Anecdotal narrative of the current day is conditioned by people with banners and groups who have rediscovered the art of letter-writing. All expressing highly legitimate causes, they nonetheless offer a homegrown phenomenon that translates into conclusions from whatever so or so happens to be saying being along the lines of the death of mass tourism (as if!) or, at the very least, the emergence of ‘unhappy hours’ in a Magalluf deprived of a decades-long touristic birthright trampled over by governmental interference and a transformation into beach-club hedonism reserved solely for the A of an ABC tourist socio-economic classification. These ‘unhappy hours’, you will note, have virtually nothing to do with banner-waving, but let’s not ignore a propensity to conflate separate manifestations in the pursuit of a desired outcome. Down the pan. Allegedly. And anecdotally.

The anecdote largely worthless, we have to rely on the appliance of science. In data we trust, because the Balearic Government keeps on telling us we must while prevaricating over measures that might just lower the banners.

So, despite factors other than protesters - the traveller registration system that everyone seems to have forgotten about, Putin (as was the case last year), less than glowing economic circumstances in the two main foreign markets (also the case last year) - the data stubbornly refuse to prove the pan theory. In the short-term at any rate. Or do they?

Having dismissed the anecdote, I shall contradict myself but only because said anecdote did rather surprise me. It concerns a friend (German) whose brother had to stay at her place for one night because the hotel of his desire and that of his partner was full up. They weren’t able to get in until the next day. Full up? At the end of March? This was for a four-star in Playa de Muro. There again, Playa de Muro is awash with cyclists and not all hotels have yet opened. Does this anecdote prove anything? No, but it arose at the same time as it was being reported that bookings for the Balearics over Easter have increased by 30%.
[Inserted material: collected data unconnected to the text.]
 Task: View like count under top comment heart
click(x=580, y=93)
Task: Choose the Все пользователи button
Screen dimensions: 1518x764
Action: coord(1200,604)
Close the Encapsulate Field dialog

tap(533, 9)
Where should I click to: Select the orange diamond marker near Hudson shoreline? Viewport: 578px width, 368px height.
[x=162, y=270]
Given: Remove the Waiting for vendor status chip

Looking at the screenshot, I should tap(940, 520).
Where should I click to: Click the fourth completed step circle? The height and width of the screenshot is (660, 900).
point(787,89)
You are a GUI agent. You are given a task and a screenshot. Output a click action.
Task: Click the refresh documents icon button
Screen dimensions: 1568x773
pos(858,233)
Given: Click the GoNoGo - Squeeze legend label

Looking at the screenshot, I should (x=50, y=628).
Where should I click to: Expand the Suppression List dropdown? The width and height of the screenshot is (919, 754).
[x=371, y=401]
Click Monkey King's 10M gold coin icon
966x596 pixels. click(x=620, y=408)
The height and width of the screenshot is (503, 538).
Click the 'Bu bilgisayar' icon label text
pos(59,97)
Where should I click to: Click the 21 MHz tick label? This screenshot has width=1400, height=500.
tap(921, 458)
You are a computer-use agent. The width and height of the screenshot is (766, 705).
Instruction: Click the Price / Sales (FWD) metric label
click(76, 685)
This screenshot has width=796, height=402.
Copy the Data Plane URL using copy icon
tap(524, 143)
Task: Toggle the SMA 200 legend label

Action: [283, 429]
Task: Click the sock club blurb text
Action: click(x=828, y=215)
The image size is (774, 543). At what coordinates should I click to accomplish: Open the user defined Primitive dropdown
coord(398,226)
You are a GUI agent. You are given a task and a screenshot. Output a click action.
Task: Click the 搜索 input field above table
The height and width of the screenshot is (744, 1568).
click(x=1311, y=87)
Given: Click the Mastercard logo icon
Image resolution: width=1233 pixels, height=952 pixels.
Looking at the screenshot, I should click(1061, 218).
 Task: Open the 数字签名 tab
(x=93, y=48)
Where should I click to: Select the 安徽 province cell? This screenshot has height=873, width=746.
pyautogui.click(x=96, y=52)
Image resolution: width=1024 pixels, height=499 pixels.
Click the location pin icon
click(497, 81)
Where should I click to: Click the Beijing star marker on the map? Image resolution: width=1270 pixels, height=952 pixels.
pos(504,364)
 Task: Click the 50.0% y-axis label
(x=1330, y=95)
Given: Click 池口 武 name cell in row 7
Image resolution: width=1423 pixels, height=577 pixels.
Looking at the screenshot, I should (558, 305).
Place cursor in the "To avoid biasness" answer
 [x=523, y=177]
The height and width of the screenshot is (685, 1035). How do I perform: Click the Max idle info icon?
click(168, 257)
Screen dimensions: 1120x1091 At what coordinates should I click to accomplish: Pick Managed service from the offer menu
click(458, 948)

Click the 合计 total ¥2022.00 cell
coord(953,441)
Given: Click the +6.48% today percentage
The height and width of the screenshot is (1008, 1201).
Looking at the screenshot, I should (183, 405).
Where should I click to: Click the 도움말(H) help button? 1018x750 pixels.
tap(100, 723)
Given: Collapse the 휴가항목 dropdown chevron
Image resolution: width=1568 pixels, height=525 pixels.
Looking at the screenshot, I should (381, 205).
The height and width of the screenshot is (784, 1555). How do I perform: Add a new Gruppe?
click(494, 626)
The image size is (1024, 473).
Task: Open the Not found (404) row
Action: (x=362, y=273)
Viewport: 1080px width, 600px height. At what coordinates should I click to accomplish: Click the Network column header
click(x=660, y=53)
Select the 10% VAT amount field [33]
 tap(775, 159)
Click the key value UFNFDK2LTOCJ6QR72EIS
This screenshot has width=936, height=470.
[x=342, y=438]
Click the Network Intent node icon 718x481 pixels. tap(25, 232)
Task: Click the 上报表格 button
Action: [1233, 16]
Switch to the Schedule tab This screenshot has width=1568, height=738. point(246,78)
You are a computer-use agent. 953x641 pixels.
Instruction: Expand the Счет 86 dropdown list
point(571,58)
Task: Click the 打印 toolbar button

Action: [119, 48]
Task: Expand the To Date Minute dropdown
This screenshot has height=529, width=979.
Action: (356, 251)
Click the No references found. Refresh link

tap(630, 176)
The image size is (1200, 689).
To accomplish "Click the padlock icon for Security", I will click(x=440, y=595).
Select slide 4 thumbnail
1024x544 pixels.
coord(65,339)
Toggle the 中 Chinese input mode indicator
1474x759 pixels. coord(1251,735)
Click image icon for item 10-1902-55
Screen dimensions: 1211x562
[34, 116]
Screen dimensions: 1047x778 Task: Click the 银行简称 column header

A full thirty per cent? Apparently so, but then one isn’t comparing like with like. Remember last Easter and headlines about a fall in the number of flights. Interpreted by those inclined to interpret the headlines thus, this fall was unsurprising because of, e.g., prices. Had they gone beyond the headlines, however, they would have realised that the fall, by comparison with Easter 2023, had everything to do with the timing of Easter in 2024. End of March, and airlines’ summer schedules had yet to kick in, which was the sole reason for there having been fewer flights and which helps to thoroughly distort this year’s 30% increase in bookings.

This Easter season is closer to “the prelude to this year’s peak season in Mallorca”, hence the increase in airline seats (and hotel prices), observes the director of operations at analysts Mabrian, Álex Villeyra. Well, who would have thought that? “Late Easter is always much better than if it falls in late March,” adds the president of the Playa de Palma hoteliers. No kidding?

Obvious though this all is, do the Easter prospects in any way provide an indication as to the main season? Not really, as they just point to a 30% increase in bookings for two situations that defy satisfactory comparison. But what they do also indicate is the inexorable growth in the supply of data and therefore in its reporting. Mabrian, Travelgate are just two whose regular bombardments supply an abundance of copy fodder and a not infrequent debunking of the isolated anecdotal evidence. Tourism has always needed its data, but it can seem as if tourism now exists for the purposes of producing data, such is the depth of the well from which numbers can be extracted.

The science is objective, though, or seemingly so. And irrespective of factors that anecdotally might suggest something to the contrary, the resilience of tourism is at present failing to be undermined. Which isn’t to say that it won’t be, but the island’s tourism history tends to a view that it takes an uncontrollable shock to shake the tourism foundations. We’ll see.